··· PROVIDED MATERIAL

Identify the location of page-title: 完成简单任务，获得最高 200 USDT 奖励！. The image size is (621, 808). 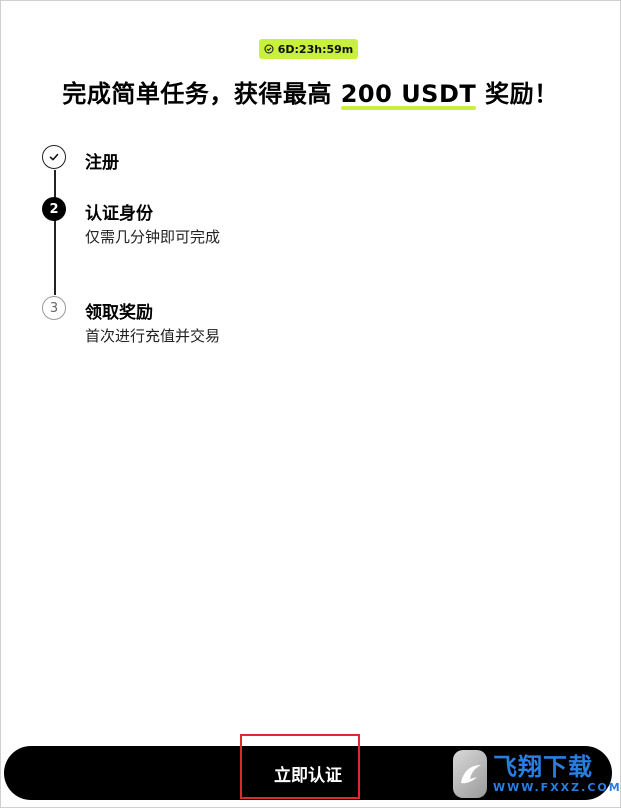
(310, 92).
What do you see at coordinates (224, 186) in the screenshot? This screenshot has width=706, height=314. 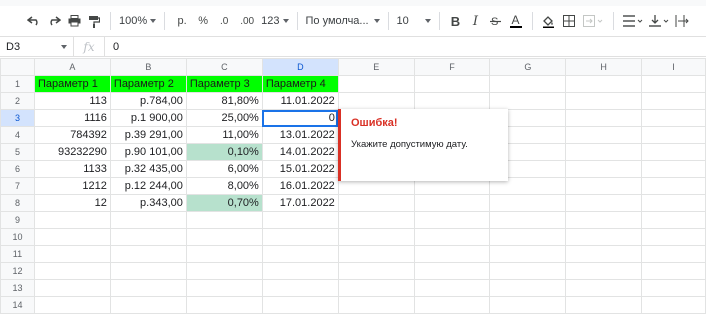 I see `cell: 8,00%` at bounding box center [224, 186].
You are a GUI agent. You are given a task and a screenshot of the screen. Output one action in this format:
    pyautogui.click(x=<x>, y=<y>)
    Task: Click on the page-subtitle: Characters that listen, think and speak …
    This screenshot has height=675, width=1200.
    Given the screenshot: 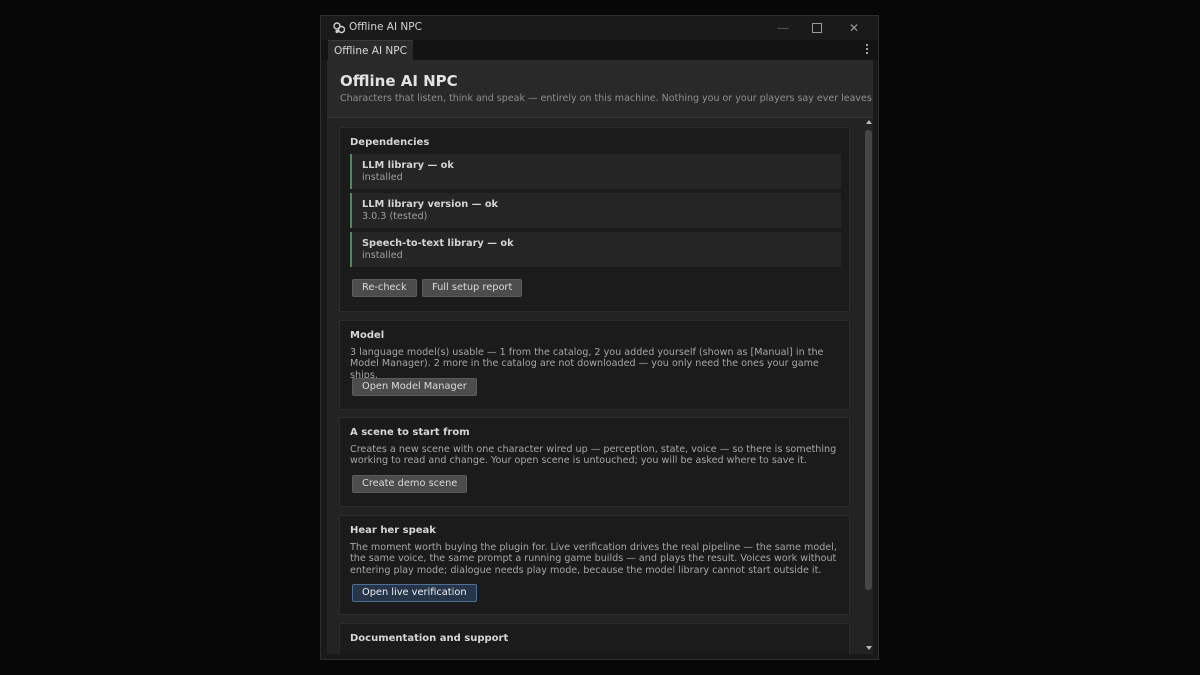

······

*PROBLEM:*
Output the lines of the listing above, starting with the line that contains "You are a GUI" and going on through the last line of the listing, as a JSON list of strings with one string per line, skipping blank lines and leaving out the pictures.

*ANSWER BELOW:*
[
  "You are a GUI agent. You are given a task and a screenshot of the screen. Output one action in this format:",
  "    pyautogui.click(x=<x>, y=<y>)",
  "    Task: Click on the page-subtitle: Characters that listen, think and speak …",
  "    This screenshot has height=675, width=1200.",
  "    Given the screenshot: "
]